**LISTED RECORDS:**
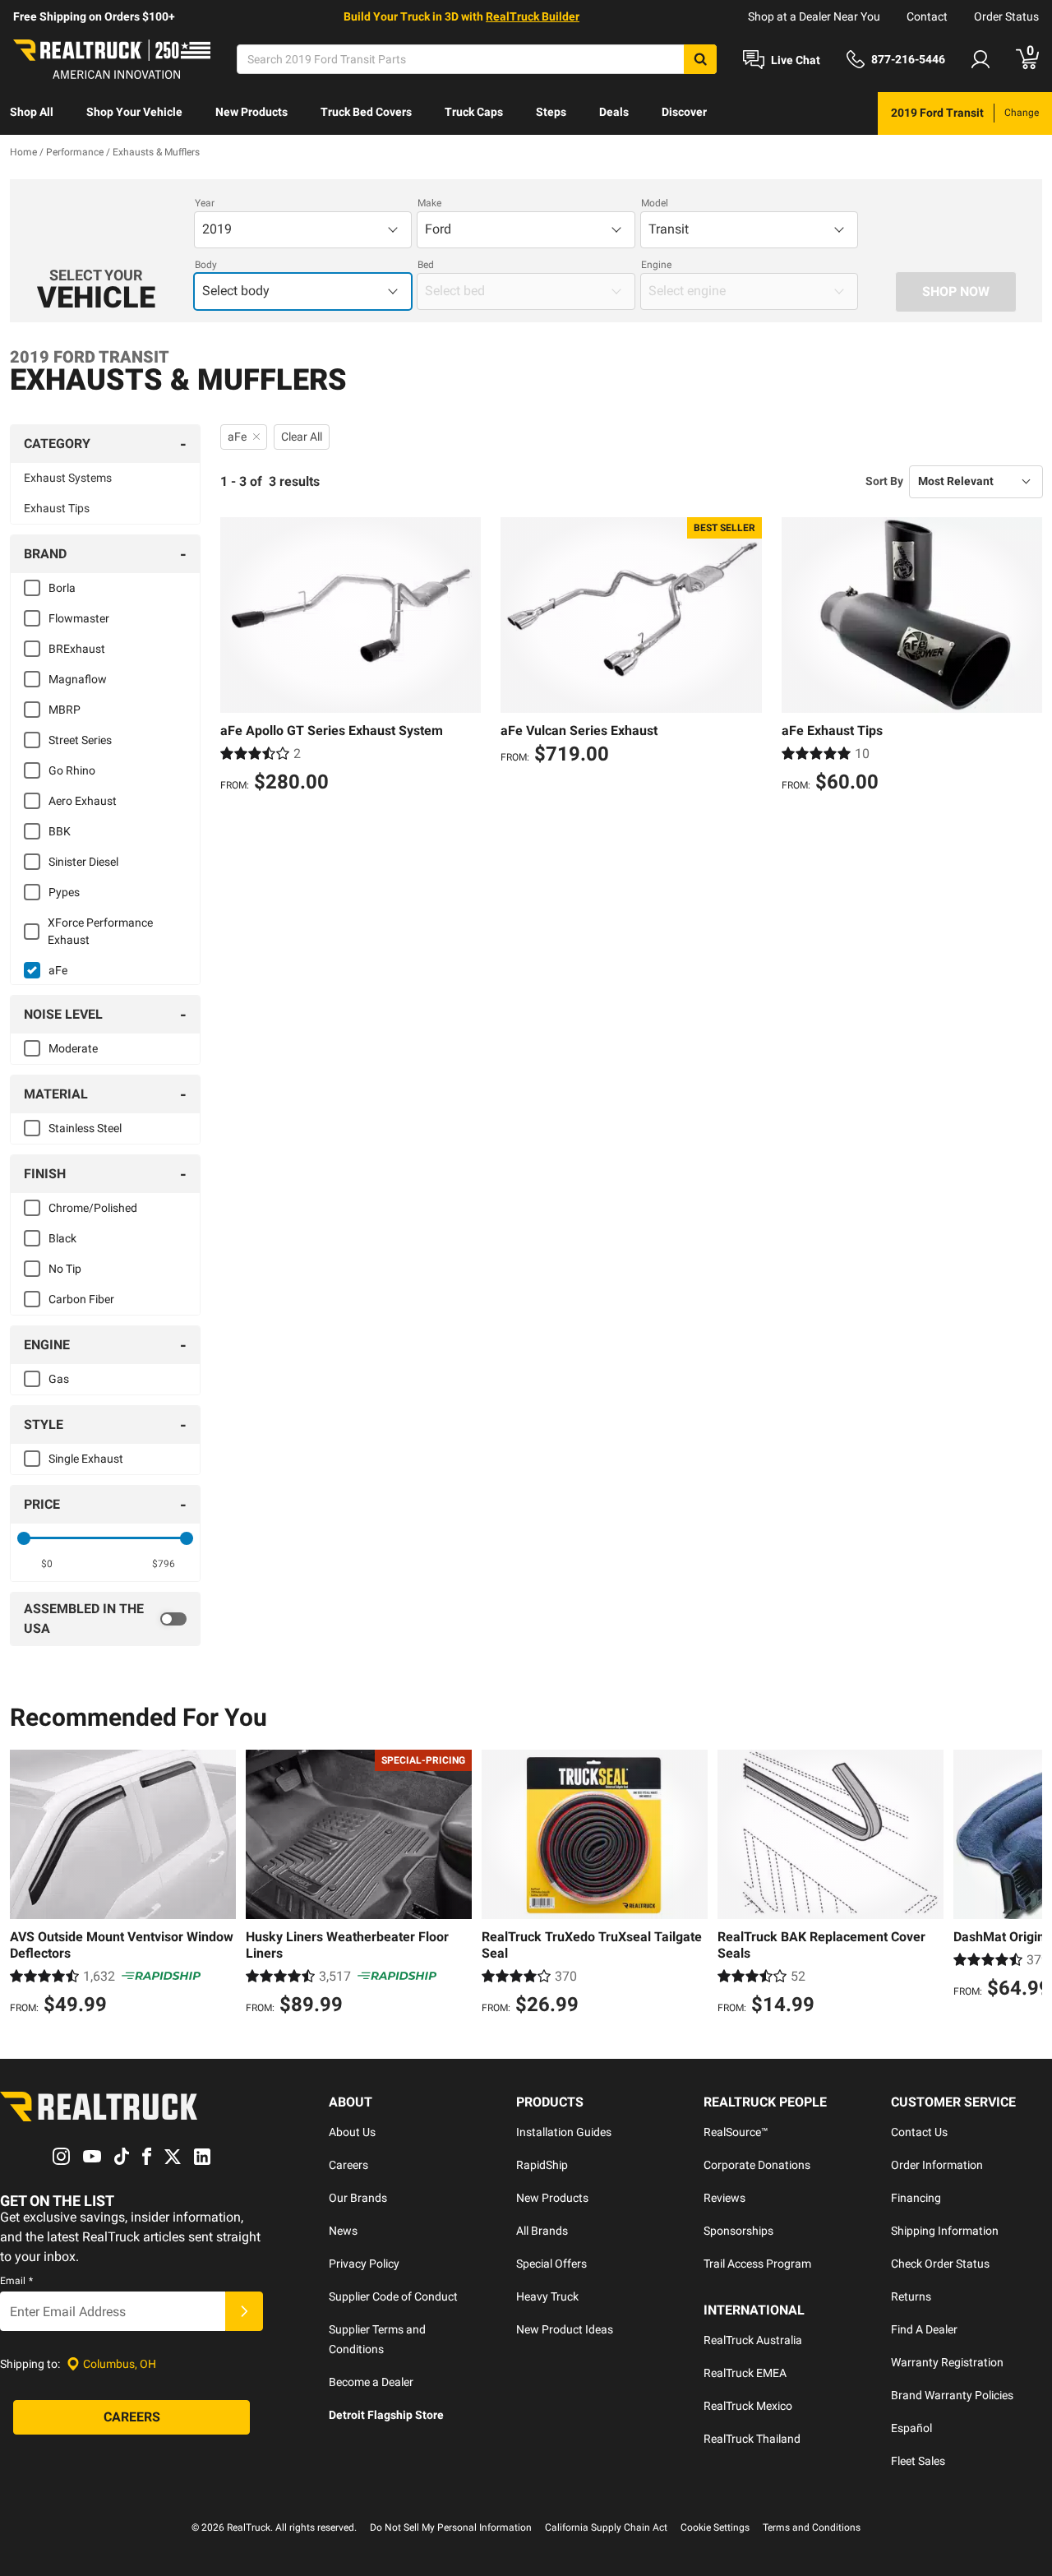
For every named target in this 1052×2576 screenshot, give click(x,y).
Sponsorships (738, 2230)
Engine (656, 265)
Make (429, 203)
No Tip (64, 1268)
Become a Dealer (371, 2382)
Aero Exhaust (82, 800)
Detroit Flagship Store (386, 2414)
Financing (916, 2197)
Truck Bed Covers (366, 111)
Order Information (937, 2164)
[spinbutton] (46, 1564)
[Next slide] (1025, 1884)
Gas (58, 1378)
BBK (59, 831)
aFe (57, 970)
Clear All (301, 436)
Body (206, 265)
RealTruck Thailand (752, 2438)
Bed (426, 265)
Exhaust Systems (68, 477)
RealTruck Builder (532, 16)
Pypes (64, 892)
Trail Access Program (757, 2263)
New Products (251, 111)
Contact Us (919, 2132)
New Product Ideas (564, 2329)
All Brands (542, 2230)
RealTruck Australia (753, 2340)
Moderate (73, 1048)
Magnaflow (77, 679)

**EXERCISE OBJECTIVE:** Check each line above for the word "RealTruck" and copy the ones that have it.

**PROBLEM SOLUTION:**
RealTruck Thailand (752, 2438)
RealTruck Builder (532, 16)
RealTruck Australia (753, 2340)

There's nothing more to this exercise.